His brows furrowed and the corners of his mouth wrenched down in a frown. “Autistic catatonia, that was her diagnosis. She was so developmentally disabled and neurologically impaired, the doctors told us the most she could ever hope for was a lifelong regimen of medications. Do you know what it was like to hear that, Mister Braddock? To hear that your child is going to be afflicted with the mental capacities of a nine-month old infant for the rest of her life? To know that although you may have won a Nobel Prize for unraveling the secrets of the human body’s immunological processes, you couldn’t offer the same insight or capability to benefit your own flesh and blood?”

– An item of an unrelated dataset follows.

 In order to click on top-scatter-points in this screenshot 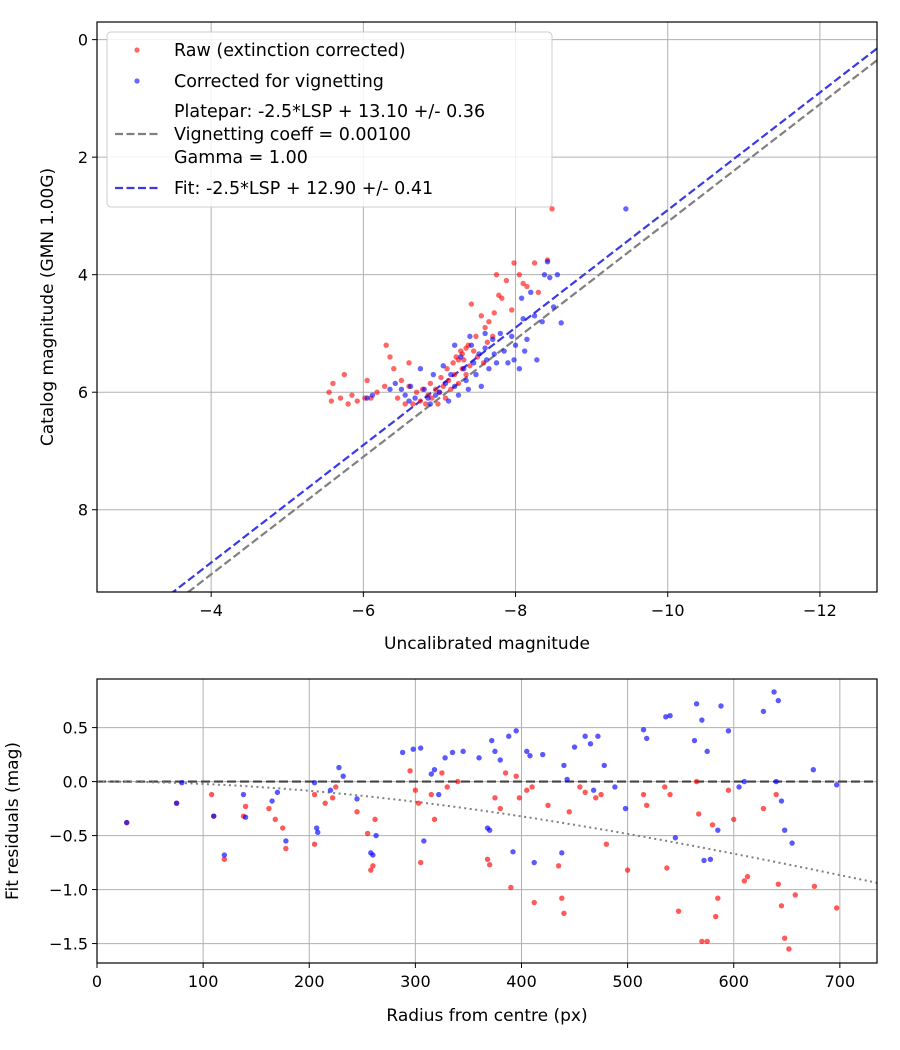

His voice had grown ragged and strained, his eyes glossy in the dim light. “Do you have any idea what that’s like to know your daughter will never look at you and be able to say I love you, not just because she can’t find the words, but because she can’t feel it? It’s hell. An unending, relentless life sentence in hell. It drove a wedge between me and my wife from which we never recovered. She left me. And when she did, she took Alice with her. Less than a year later, she had Alice institutionalized.”